#### [WHAT IS REQUIRED]
Please return each record below exactly, with nothing left out.

#### [DATA RECORDS]
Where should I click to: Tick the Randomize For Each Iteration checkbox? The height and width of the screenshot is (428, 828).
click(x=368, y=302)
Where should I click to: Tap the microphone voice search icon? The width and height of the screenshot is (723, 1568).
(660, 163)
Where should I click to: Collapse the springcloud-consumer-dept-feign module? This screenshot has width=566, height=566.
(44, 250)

#### [SOLVED PROBLEM]
Where should I click to: Tick the Randomize For Each Iteration checkbox? The height and width of the screenshot is (428, 828).
click(x=368, y=302)
Where should I click to: Tap the microphone voice search icon? The width and height of the screenshot is (723, 1568).
(660, 163)
Where should I click to: Collapse the springcloud-consumer-dept-feign module? This screenshot has width=566, height=566.
(44, 250)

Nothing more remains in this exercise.